UCSB instructor brooke smiley connects dance with land
UCSB teacher brooke smiley sweeps her arms effortlessly yet powerfully as she dances beside a creek in the trailer for “Lifelines,” a new film.
Dancers might call her performances post-postmodern or contemporary, but her style is best described in its connection to land.
Ms. smiley is also trained in earth architecture and somatics, creating a trifecta of land-body spirituality. She feels a connection to land, and she hopes people see it in the way she dances.
Ms. smiley, who made the creative choice not to capitalize her name, has Osage ancestry, and her native roots are referenced in her art.
The Western Arts Alliance awarded her one of five Native Launchpad Artist Awards, a prize valued at $40,000. It supports three years of travel, performance and artistic development to indigenous artists.
“The award to me is a whole process of even just applying for the award is a big deal because that’s the first time I’ve written an application that I felt like I didn’t have to change myself,” Ms. smiley told the News-Press. “It really means a lot to be honored for the next three years to create work that is a part of this transition. Just being seen is a transformative act.”
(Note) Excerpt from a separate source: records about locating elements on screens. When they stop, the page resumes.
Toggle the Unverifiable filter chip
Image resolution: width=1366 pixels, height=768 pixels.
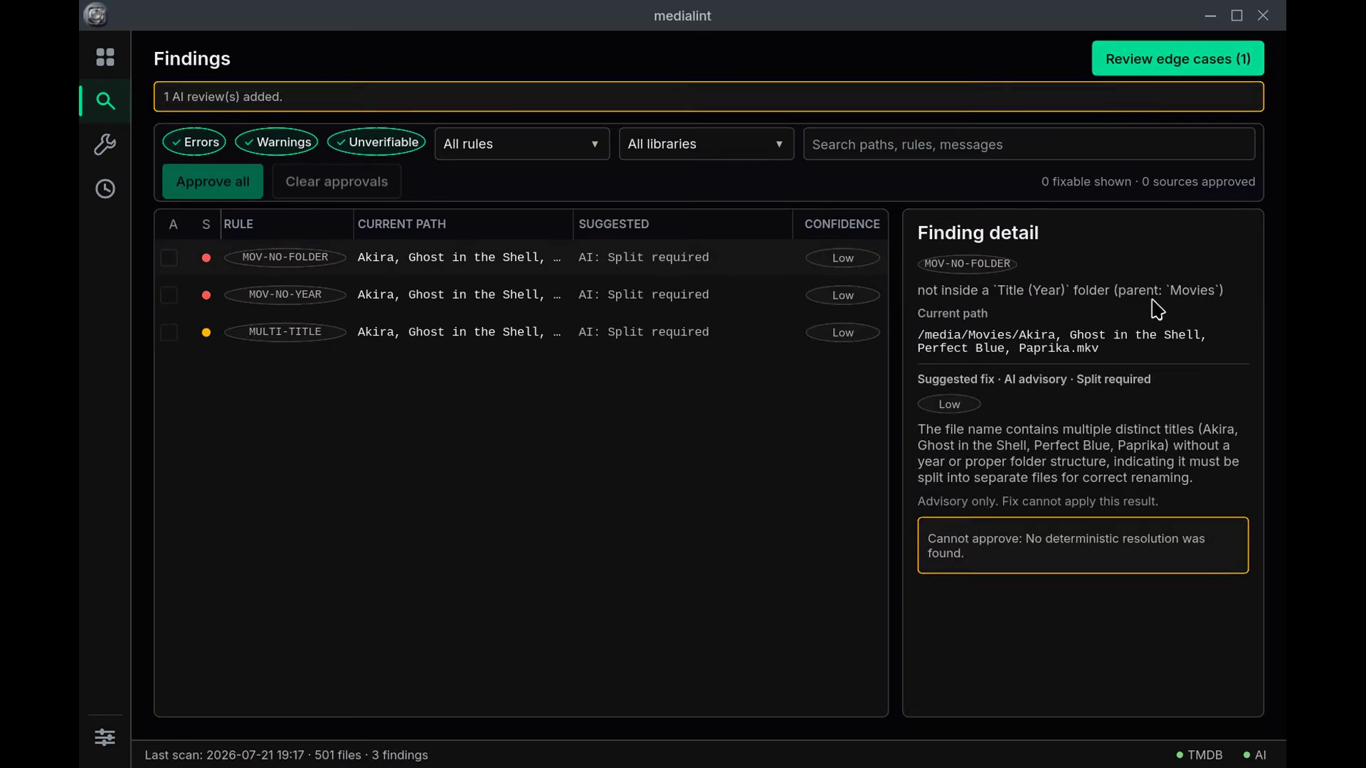pos(376,142)
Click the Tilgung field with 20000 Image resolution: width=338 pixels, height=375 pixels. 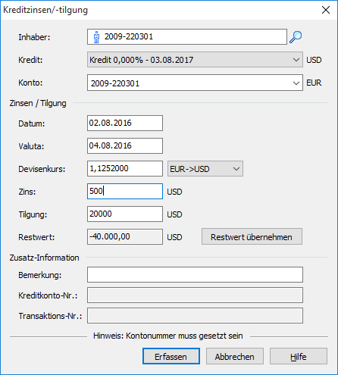click(x=125, y=214)
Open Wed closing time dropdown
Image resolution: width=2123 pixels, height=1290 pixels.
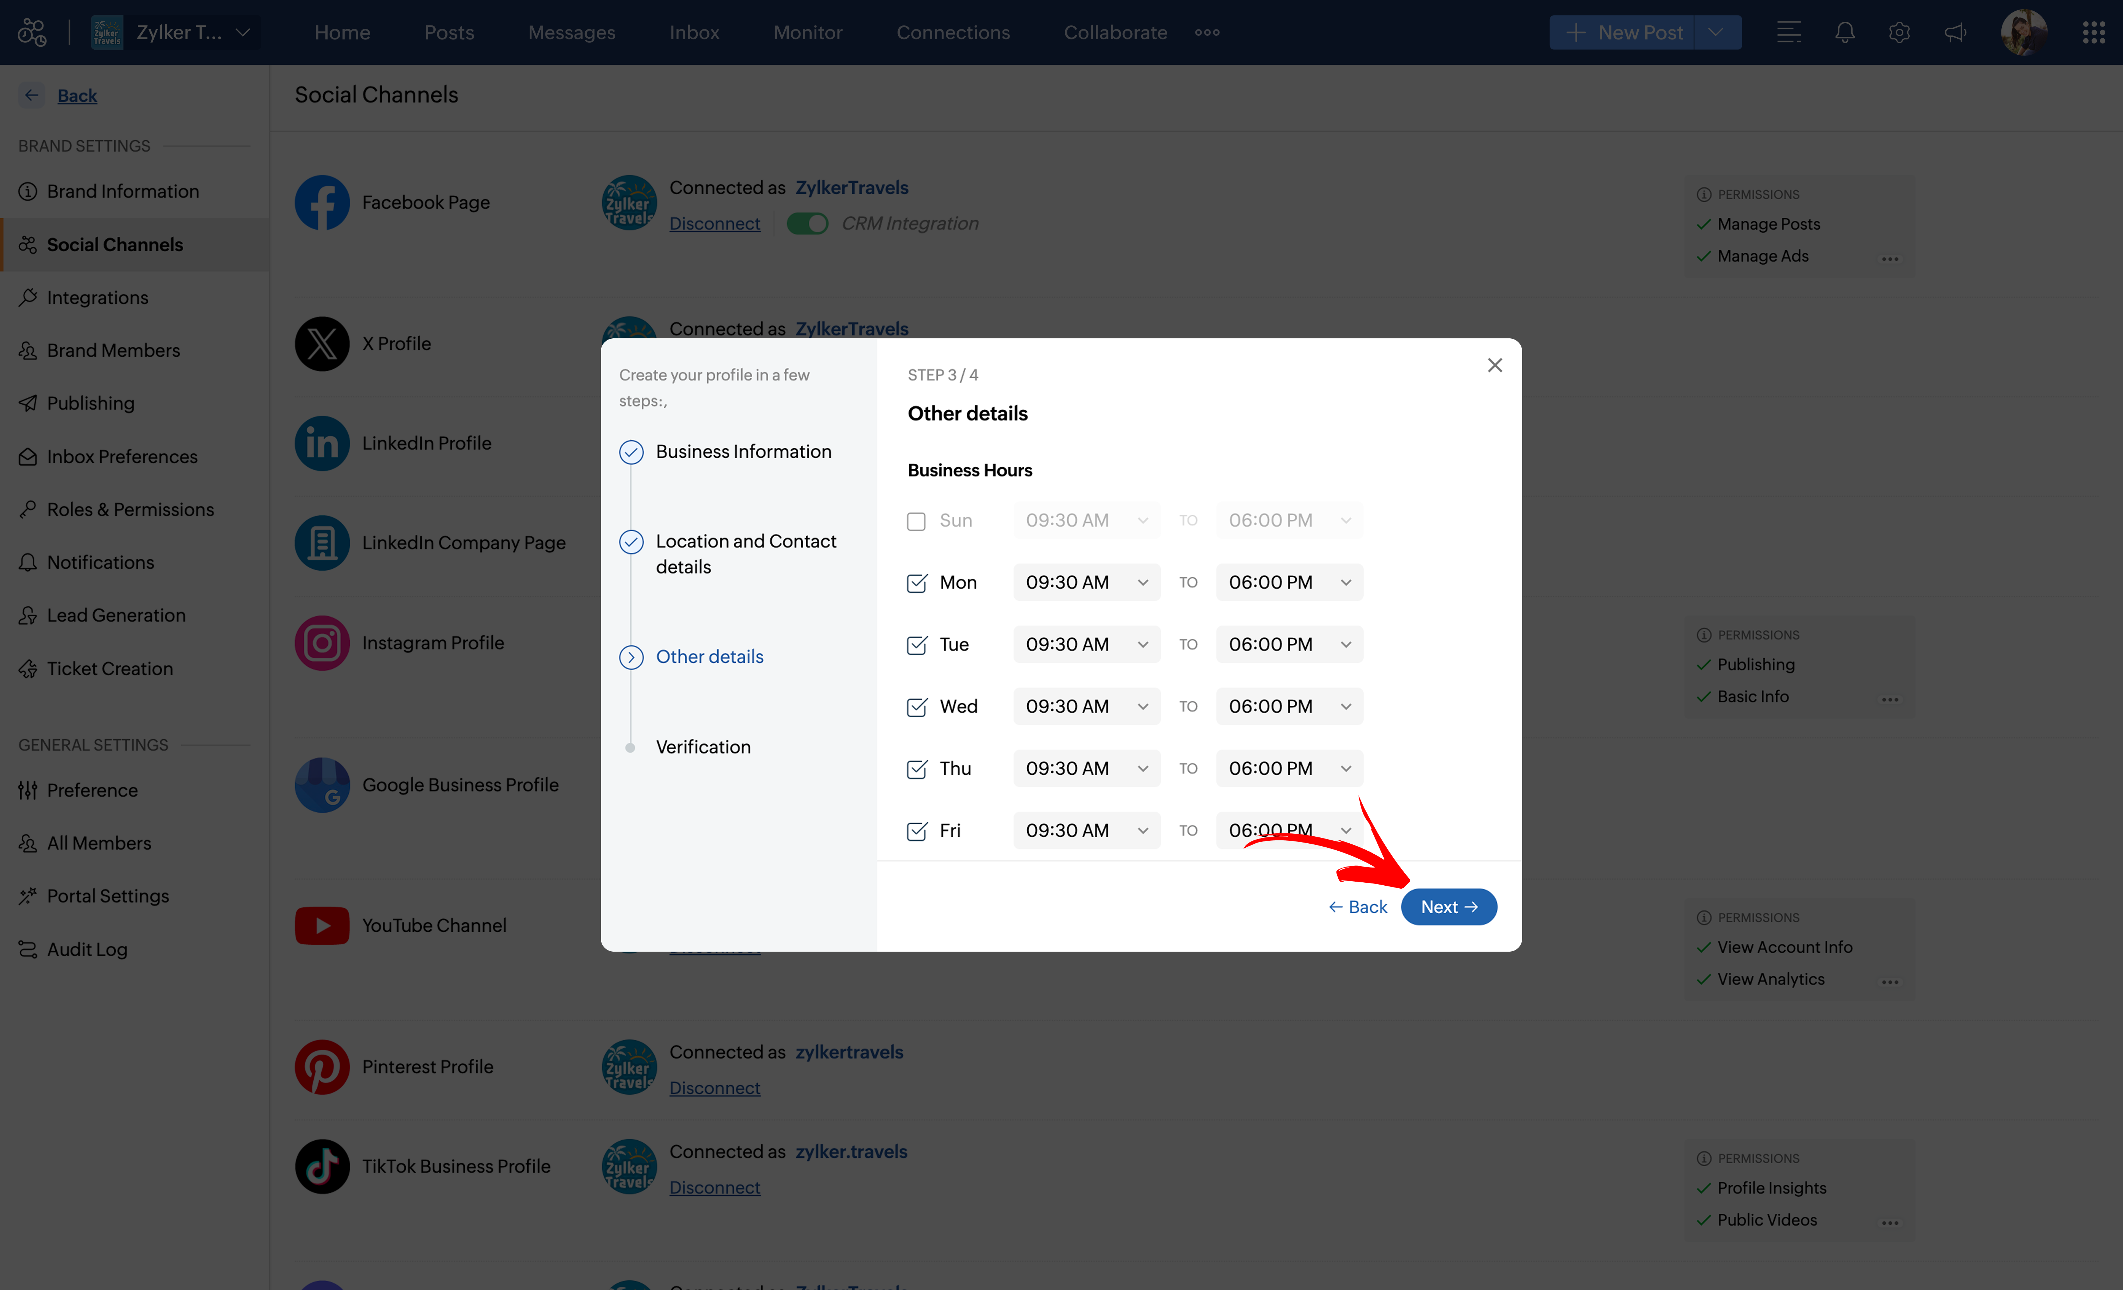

She aims to honor indigenous history with “Lifelines,” an improvisational score for dancers to interpret and perform in nature’s beauty.
“‘Lifelines’ is an opportunity for our national parks, or local historical places of interest, and indigenous communities to build relationships to honor who came before and who is still here,” Ms. smiley said.
She hopes to expand the project over the next five to 10 years, or maybe even longer.
A film of “Lifelines” premiered alongside a project called “Re:Forming” in a livestream from the Center Stage Theater Dec. 4. A recording of the performance is available until Jan. 1 at centerstagetheater.org.
“Re:Forming” originated with the media arts and technology department at UCSB. Since June, she, Samuelle Bourgault, Philip Kobernik and Mark Hirsch have been studying how to merge dance with 3D printing.
A pose-tracking software remembers Ms. smiley’s movements and prints them into a crystal sculpture. She liked the idea because it is reminiscent of her earth architecture work.
“Utilizing the printer in performance brings me into different ways of seeing myself and the performance,” she said.
To test the technology, Ms. smiley and her crew created a 2D picture that merged her class’s movements. The class was amazed to see their solos unified into a piece.
To amplify the “Re:Forming” performance, Vickie Scott worked with the team and designed the lighting.
“The lighting became another aspect of the performance that became so very important and valuable,” Ms. smiley said.
She describes the performance’s preparation as water, “so refreshing and easy.”
Ms. smiley also used the word “refreshing” to describe her work instructing dance classes at UCSB.
“I’m so proud of the work my students are doing. It’s been fortifying and renewing to spend this quarter together,” she said.
With her background in somatics, she aims to nurture her students’ mental health, equipping them with the tools to cope with life’s turns.
“Dance and somatic education, all our expressions are moving. It has a way of making visible our patterns, our preferences, our ways of being,” Ms. smiley said. “We can experience freedom and let the body lead instead of the mind; it’s healing.”
Her public art aims to center the community.
After the 2018 Montecito debris flow, she built a superadobe earth sculpture from Montecito mud called “Permission to Heal.”
She uses art to bring awareness to injustice.
“I think it really comes down to care and radical care and radical listening. I think it has a way of bringing out spaces in society and culture and on this land where it’s not equal,” she said.
Ms. smiley would like to see more American Indian and indigenous representation at UCSB, a campus built on Chumash land.
“It’s just time to give us our own space and to be accessible to our community and all communities,” she said. “I’m really here to support whatever I can do to create that into being.”
Her reverence for native ancestry extends through her work, and the Native Launchpad Artist Award encourages that expression in both her dance and earth architecture.
“I’m really honored that I’ve cultivated each of these skills specifically, and now I’m at a time in my life where I can be courageous and overlap them in a new way.”